- [AIM OF THE EXERCISE]
Copy out the first line of the listing and every line after it, exactly, until you have copied the line containing "Task: Click the BN platform logo".

- [DATA SECTION]
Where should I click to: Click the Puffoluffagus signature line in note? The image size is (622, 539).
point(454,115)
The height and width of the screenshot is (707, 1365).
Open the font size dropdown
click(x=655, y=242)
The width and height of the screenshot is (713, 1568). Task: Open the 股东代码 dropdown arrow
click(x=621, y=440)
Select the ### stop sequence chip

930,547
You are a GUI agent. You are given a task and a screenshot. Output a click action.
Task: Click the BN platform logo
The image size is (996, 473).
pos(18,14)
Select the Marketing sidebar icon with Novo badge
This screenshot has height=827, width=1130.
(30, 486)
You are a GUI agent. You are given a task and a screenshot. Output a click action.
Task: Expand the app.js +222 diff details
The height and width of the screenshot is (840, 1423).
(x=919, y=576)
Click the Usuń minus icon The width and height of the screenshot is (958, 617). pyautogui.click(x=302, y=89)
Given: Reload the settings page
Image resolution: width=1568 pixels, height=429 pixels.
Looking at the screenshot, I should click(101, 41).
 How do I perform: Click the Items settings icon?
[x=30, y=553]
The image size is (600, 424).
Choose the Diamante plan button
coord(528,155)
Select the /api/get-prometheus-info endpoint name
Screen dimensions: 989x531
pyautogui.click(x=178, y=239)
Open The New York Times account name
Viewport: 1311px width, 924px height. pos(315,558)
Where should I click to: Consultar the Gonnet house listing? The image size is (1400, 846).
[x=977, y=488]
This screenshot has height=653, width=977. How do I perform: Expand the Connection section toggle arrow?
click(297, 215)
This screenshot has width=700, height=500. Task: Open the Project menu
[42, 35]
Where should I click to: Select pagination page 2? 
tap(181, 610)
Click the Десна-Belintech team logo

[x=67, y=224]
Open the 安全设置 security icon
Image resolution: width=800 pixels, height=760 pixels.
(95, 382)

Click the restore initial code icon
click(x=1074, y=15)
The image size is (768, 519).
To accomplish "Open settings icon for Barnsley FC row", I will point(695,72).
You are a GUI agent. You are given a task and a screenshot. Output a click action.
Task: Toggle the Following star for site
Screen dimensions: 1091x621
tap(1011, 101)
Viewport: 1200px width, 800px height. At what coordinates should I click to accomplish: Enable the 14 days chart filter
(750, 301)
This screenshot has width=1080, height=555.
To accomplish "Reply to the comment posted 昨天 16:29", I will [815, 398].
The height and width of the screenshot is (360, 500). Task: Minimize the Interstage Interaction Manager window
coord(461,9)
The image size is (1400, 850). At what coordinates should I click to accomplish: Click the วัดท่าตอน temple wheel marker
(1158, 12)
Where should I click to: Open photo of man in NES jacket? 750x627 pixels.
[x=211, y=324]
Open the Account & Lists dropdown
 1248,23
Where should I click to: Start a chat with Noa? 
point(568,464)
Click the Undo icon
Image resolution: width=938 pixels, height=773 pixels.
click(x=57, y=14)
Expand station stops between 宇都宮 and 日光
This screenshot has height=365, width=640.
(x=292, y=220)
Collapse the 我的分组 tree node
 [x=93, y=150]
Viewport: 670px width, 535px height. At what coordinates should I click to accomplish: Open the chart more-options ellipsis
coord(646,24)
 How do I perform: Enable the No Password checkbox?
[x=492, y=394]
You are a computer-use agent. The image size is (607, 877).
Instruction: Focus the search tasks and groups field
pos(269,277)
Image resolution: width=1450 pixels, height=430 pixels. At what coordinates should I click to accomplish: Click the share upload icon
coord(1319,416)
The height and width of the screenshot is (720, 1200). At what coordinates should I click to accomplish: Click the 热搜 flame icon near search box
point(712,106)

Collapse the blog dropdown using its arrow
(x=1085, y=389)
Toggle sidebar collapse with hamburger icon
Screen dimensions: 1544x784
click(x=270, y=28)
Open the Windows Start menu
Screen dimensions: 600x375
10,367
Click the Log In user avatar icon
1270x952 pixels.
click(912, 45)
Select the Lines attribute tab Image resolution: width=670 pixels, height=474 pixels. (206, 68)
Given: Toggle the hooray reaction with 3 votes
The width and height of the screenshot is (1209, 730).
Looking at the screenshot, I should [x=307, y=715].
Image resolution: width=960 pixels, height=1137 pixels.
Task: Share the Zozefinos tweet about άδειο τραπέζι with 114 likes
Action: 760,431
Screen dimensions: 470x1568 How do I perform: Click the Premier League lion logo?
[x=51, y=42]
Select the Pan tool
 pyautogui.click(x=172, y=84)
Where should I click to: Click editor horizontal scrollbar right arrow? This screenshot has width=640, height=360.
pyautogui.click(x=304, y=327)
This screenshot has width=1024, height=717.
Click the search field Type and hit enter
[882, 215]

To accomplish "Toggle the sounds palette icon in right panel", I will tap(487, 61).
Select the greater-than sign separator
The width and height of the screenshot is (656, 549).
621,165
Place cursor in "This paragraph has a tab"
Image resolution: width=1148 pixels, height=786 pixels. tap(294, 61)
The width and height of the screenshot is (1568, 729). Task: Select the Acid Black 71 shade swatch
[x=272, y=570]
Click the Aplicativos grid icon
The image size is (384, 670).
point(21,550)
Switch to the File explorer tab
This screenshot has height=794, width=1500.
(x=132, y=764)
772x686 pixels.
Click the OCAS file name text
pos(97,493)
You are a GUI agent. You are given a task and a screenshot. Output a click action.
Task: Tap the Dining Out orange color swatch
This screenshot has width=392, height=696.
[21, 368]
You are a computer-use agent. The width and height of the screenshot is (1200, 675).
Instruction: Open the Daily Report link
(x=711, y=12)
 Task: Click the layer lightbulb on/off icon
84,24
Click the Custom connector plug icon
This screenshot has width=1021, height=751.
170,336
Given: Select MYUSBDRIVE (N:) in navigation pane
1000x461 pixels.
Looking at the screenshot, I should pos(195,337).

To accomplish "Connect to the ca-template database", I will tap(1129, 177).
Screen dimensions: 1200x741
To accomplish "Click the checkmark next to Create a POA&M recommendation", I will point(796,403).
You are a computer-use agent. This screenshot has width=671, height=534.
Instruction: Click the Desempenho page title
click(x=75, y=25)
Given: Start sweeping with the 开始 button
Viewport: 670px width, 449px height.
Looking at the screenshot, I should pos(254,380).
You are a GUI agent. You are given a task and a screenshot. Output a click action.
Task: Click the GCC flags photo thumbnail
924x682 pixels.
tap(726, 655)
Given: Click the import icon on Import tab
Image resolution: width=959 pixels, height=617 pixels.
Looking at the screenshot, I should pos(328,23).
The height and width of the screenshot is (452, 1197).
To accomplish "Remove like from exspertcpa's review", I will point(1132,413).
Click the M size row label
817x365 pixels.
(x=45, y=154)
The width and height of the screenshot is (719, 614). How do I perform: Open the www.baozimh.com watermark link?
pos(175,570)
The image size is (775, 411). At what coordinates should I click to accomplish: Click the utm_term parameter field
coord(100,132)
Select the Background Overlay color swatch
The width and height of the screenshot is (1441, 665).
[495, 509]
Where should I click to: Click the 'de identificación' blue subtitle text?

- [TASK OUTPUT]
Where should I click to: Click the Puffoluffagus signature line in note? The image size is (622, 539).
point(454,115)
The height and width of the screenshot is (707, 1365).
Open the font size dropdown
click(x=655, y=242)
The width and height of the screenshot is (713, 1568). Task: Open the 股东代码 dropdown arrow
click(x=621, y=440)
Select the ### stop sequence chip

930,547
You are a GUI agent. You are given a task and a screenshot. Output a click action.
Task: Click the BN platform logo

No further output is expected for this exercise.